_Questions on the material_
1. In the play review below, duplicate the passage starting at "Róisín begins to" and ending at "revenge is Róisín’s.".
2. Decide whether each statement agrees with the play review below: (a) In Róisín's story, the woman fed the woodpecker until he grew too unruly and too large for her to care for. (b) Róisín came to Brenda's house by car. (c) Noah turns out to be dead in the epilogue. For each statement, answer yes or no and quote the review's deciding words.
======== Provided text
Róisín begins to tell the story of the woodpecker, while the stop motion puppet projections simultaneously illustrate her tale. The woodpecker appeared at a woman’s house, very small, and so tiny he fit inside the woman’s hand. The woman patiently fed the woodpecker day after day until he became too unruly and too large for her to care for. This metaphor could apply differently, though equally to both women’s present situation. Noah is now Brenda’s out of control bird, as the need for revenge is Róisín’s.

Róisín seems to have been with the woodpeckers for a while. She recognizes the taste of maple in her tea, she knows that a group of woodpeckers are called a descent, and she didn’t arrive here by car (perhaps she flew). Near the end of the play, Róisín reveals that a supernaturally massive woodpecker is about to tear Brenda’s house apart. Brenda begs that Noah be spared as she profusely apologizes for her actions, but the lights quickly cut out. Sounds of a monstrous creature and a house splitting apart envelop the audience for the next few moments of complete darkness.

Yockey includes an epilogue. Noah is alive, after all. He mentions that woodpeckers are the only birds that know when they steal another bird’s eggs. However apt this analogy, Noah speaks it from a place of unknowing—his character is still left in the dark.

These two works in repertory succeed in creating complex matriarchal figures who create their own fictions to make sense of their circumstances. The successful elements of these plays concern Yockey’s acumen for character quirks and detailed dialogue. He peels the characters apart like onions, revealing deeply powerful and engaging themes of loss and acceptance.
================
======== Provided data
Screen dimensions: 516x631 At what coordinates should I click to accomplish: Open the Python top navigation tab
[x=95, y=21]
================
======== Provided data
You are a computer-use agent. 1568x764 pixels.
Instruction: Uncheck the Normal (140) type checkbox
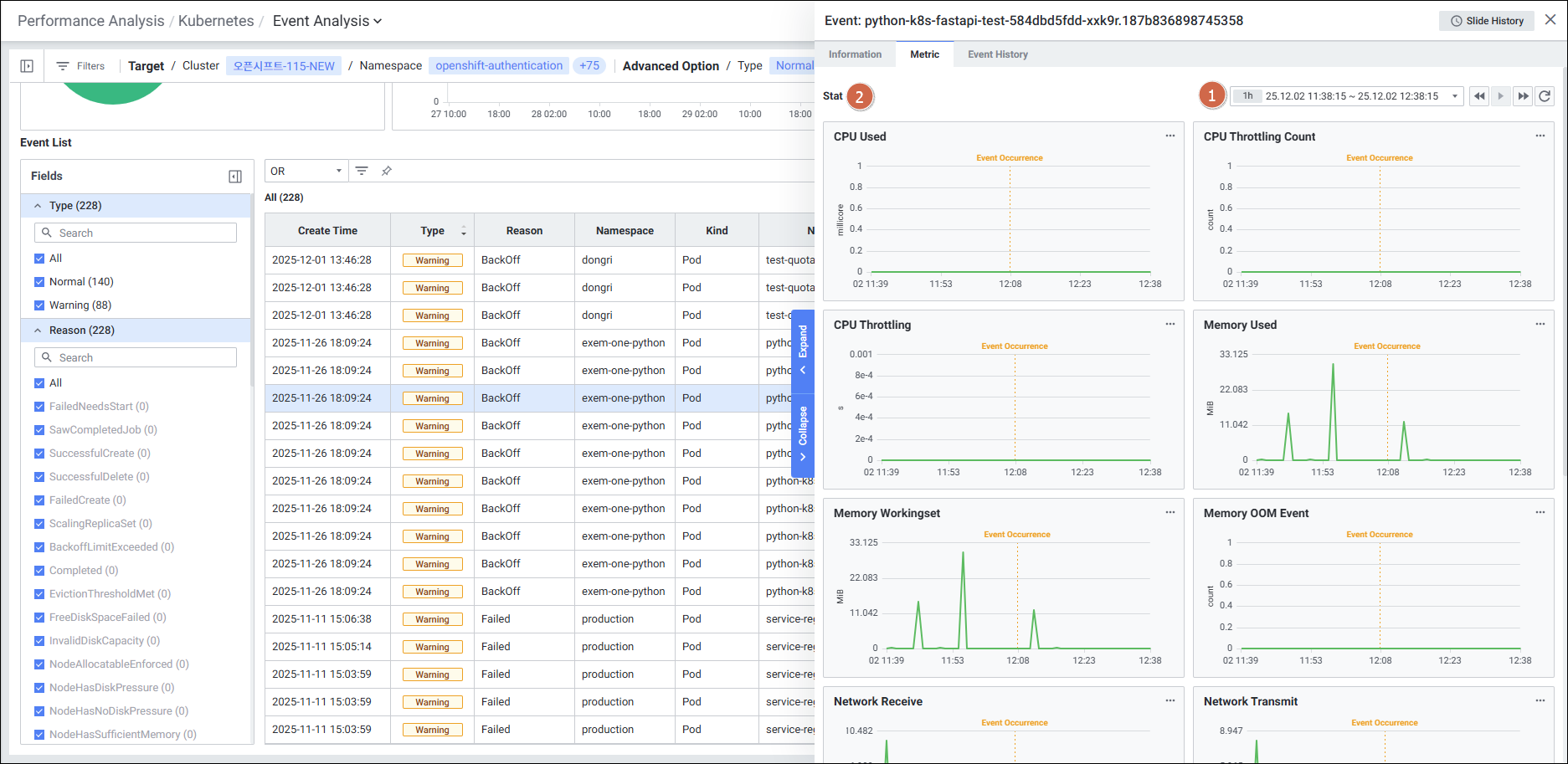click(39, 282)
================
_Answer list_
1.
Róisín begins to tell the story of the woodpecker, while the stop motion puppet projections simultaneously illustrate her tale. The woodpecker appeared at a woman’s house, very small, and so tiny he fit inside the woman’s hand. The woman patiently fed the woodpecker day after day until he became too unruly and too large for her to care for. This metaphor could apply differently, though equally to both women’s present situation. Noah is now Brenda’s out of control bird, as the need for revenge is Róisín’s.

2.
(a) Yes: "The woman patiently fed the woodpecker day after day until he became too unruly and too large for her to care for."
(b) No: "she didn’t arrive here by car"
(c) No: "Noah is alive, after all."